Researchers from the School of Education, Language and Psychology at York St John University have published research examining politicians’ and climate activists’ use of words about the climate emergency. Alumna Charlotte Foxcroft, Dr Clare Cunningham and Professor Helen Sauntson used a corpus analysis approach, designed to uncover non-obvious meaning, that which might not be readily accessible to an untrained audience.

There is currently very little research comparing the linguistic features of how climate activists and politicians talk about the climate emergency. Understanding how the communication of these two groups of public figures either perpetuate or challenge accepted views about climate change is vitally important.

The divergent discourses of activists and politicians in the climate change debate: An ecolinguistic corpus analysis   has published in the Journal of Language and Ecology

For this study, two groups were created, the Activist and the Politician. Activists’ language was found to mainly focus on the negative effects of climate change which are attributed to the actions of humans. Their discourse is tied in with talk of ecological and social justice, and there is a semantic frame of immediacy and realness in relation to climate change.

This urgency and immediacy is, by contrast, notably absent in the language of the politicians. By contrast, the politicians’ talk is characterised by dominant semantic frames of industry, finance, politics and economy. There is very little attribution of climate change to human actors — instead, the language works to devolve responsibility for climate change to non-human causes.

Politicians’ keywords – the main semantic categories identifiable in the top 25 words used:

  • finance and economy (prepayment, tariff, underinvestment, subsidise)
  • energy (decarbonise, renewable, decarbonisation, carbonisation, fracking, coal-fired, energy-efficient)
  • politics (manifesto, roll-out, constituency, constituent)
  • location (home-grown, onshore)

Activists’ keywords – the main semantic categories identifiable in the top 25 words used:

  • activism and action (climate justice, climate activist, climate action, creating awareness)
  • nature (mother earth, sacred water, natural world, mimicking nature)
  • types of people (celebrity culture, indigenous community)
  • human rights (clean drinking, basic human right)
  • negative effects relating to climate change (climate crisis, causing desertification, tipping point, wasting plastic)

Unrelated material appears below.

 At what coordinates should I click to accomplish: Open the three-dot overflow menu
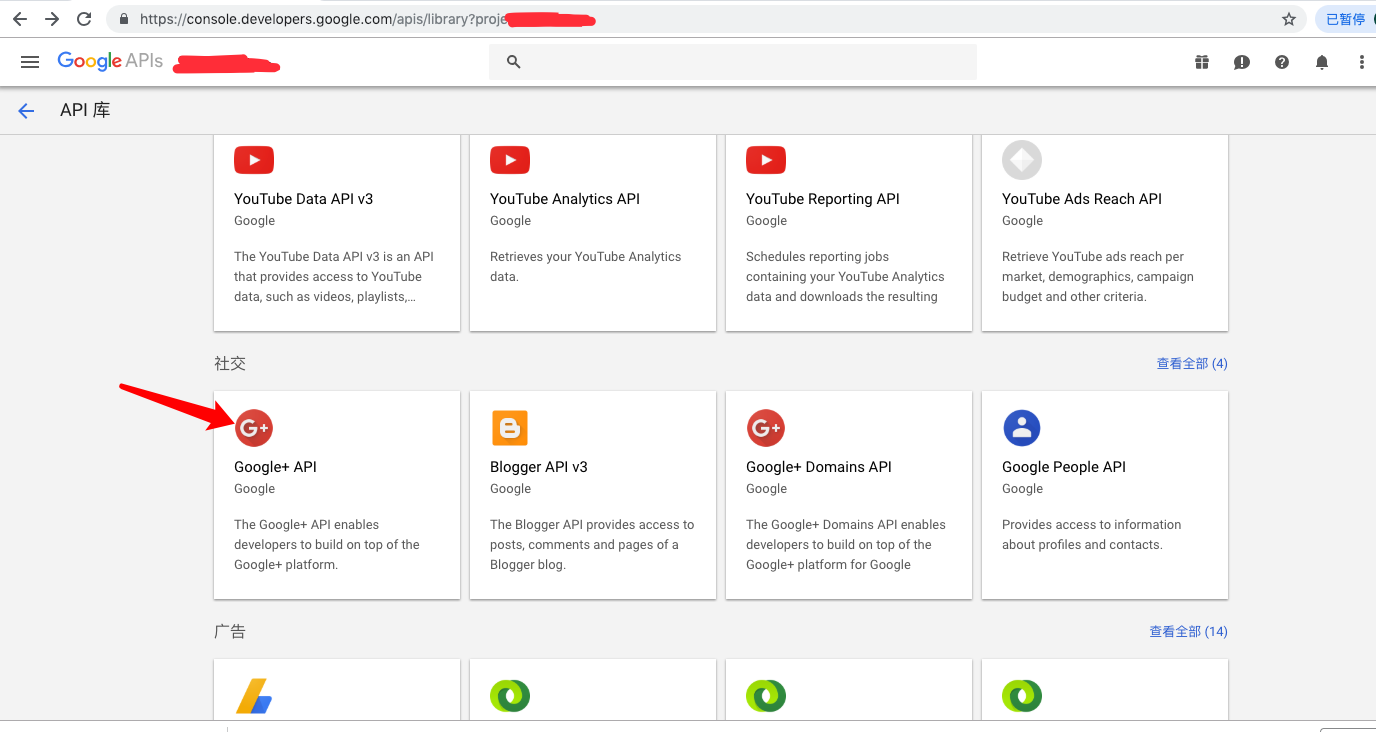(x=1361, y=62)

Charlotte Foxcroft said: “The message about climate change has been loud, but has it been clear? With a sense of growing impatience regarding a lack of action in response to climate change, we did this study to investigate the language of two key groups within the debate: activists and politicians.

From an activist focus on ecological and social justice to the political viewpoint on business, their diverse discourses evidenced how language can frame humanity’s biggest threat in disparate ways.”

Dr Clare Cunningham, Associate Professor of Linguisitics at York St John said: “This study is valuable as it’s clear to see something isn’t working in how messages about the climate emergency are being communicated and understood.

Climate scientists and activists have been campaigning for years about the stark situation facing humanity. But their words have yet to galvanise politicians into taking meaningful action to prevent climate catastrophe

It’s really important that activists and politicians learn to understand each other – speak each others’ language more, maybe – so that we actually get to the point of tacking this most important of human problems”

The study found that what was common to both politicians and activists was an emphasis on stopping and challenging climate change. And what wasn’t present in the words of either group is an alternative semantic frame whereby climate change is something which human social actors work with rather than against.

The researchers believe this may be a useful way forward. It could help climate scientists and activists by reinforcing the immediacy of climate change and potentially embodying a social justice agenda in which challenges around inequalities and injustices must be addressed in order to work with climate change.